● What to produce
Please transcribe only the lines that run from the line bearing "Given: Click the 'Mùa giải' season label" to the end of the entries, keeping both end lines. Skip the pictures.

● Items from a dataset
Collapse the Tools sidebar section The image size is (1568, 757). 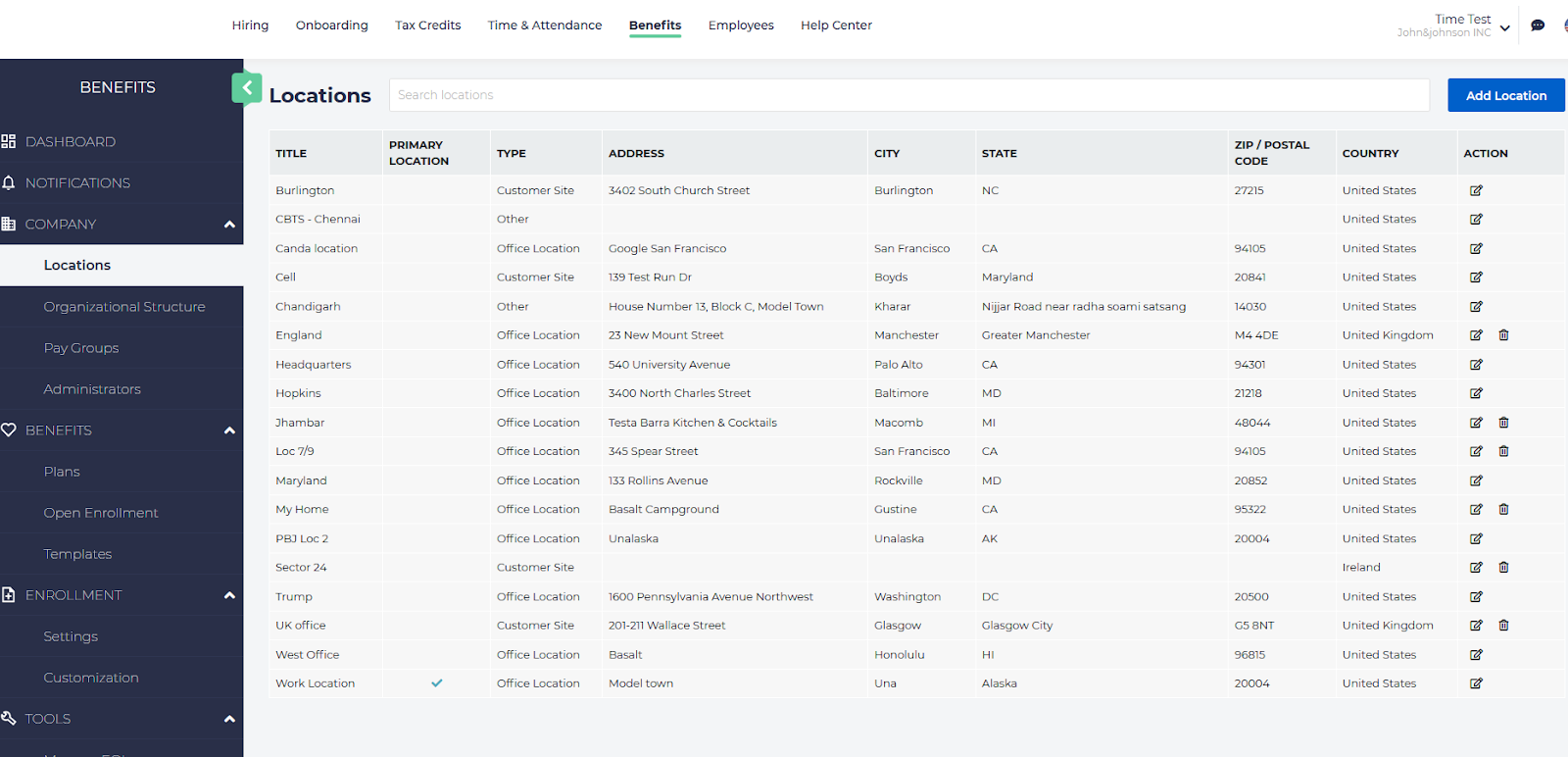tap(229, 719)
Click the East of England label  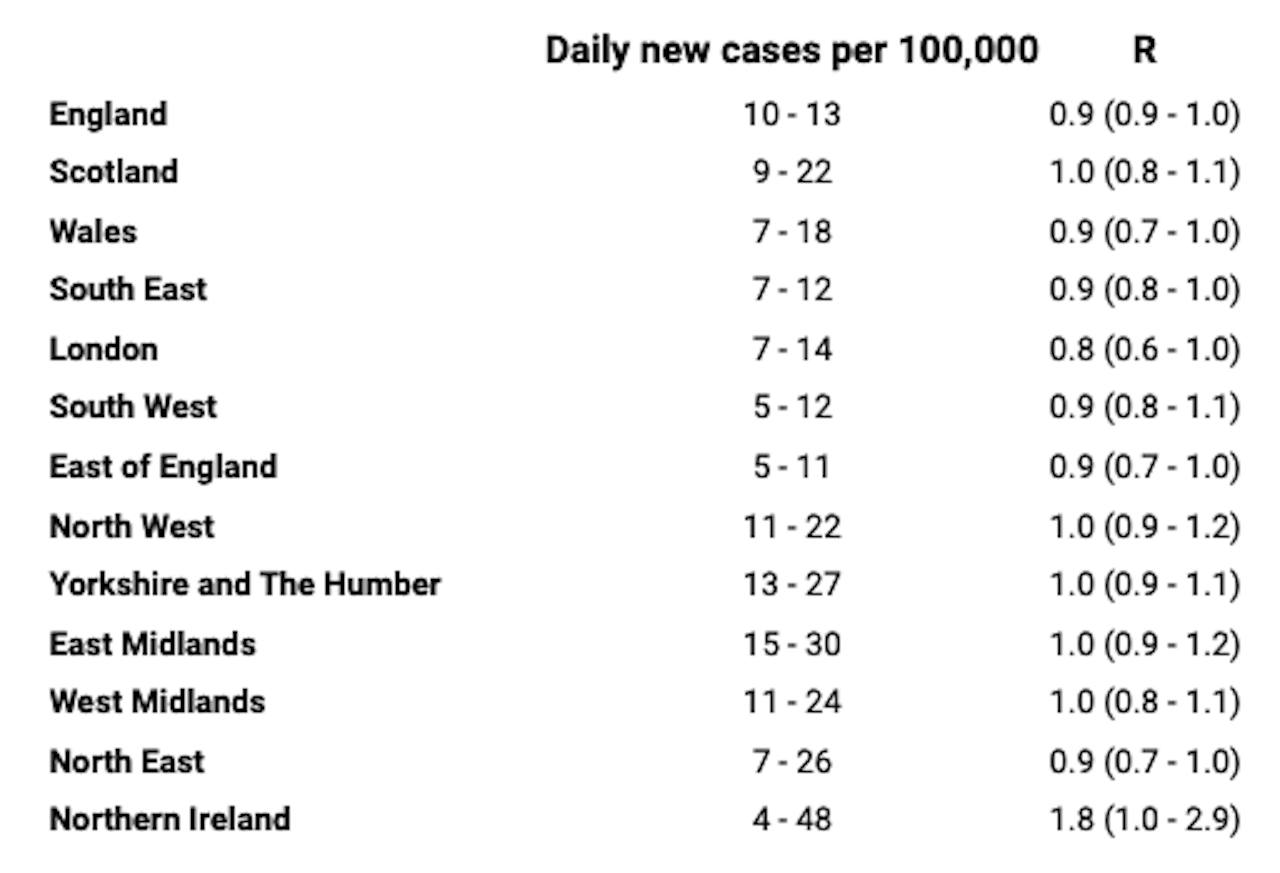163,467
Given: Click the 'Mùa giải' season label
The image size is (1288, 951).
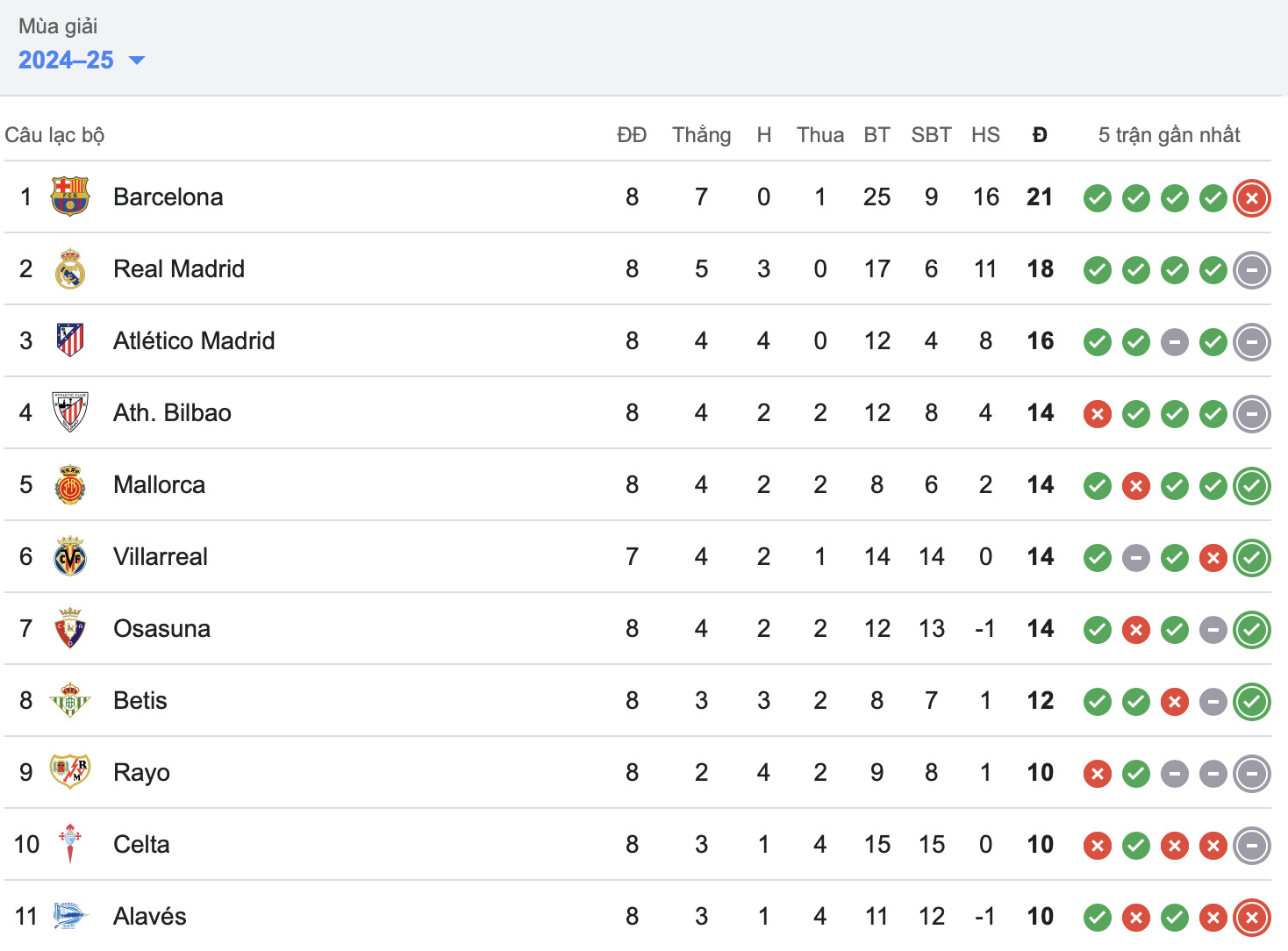Looking at the screenshot, I should click(58, 26).
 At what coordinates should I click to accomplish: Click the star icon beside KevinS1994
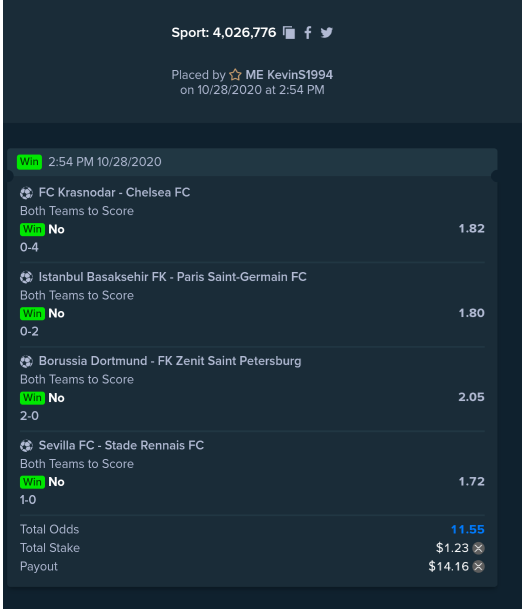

● Solution to this problem
Given: Click the 'Mùa giải' season label
The image size is (1288, 951).
Looking at the screenshot, I should click(58, 26).
 At what coordinates should I click to accomplish: Click the star icon beside KevinS1994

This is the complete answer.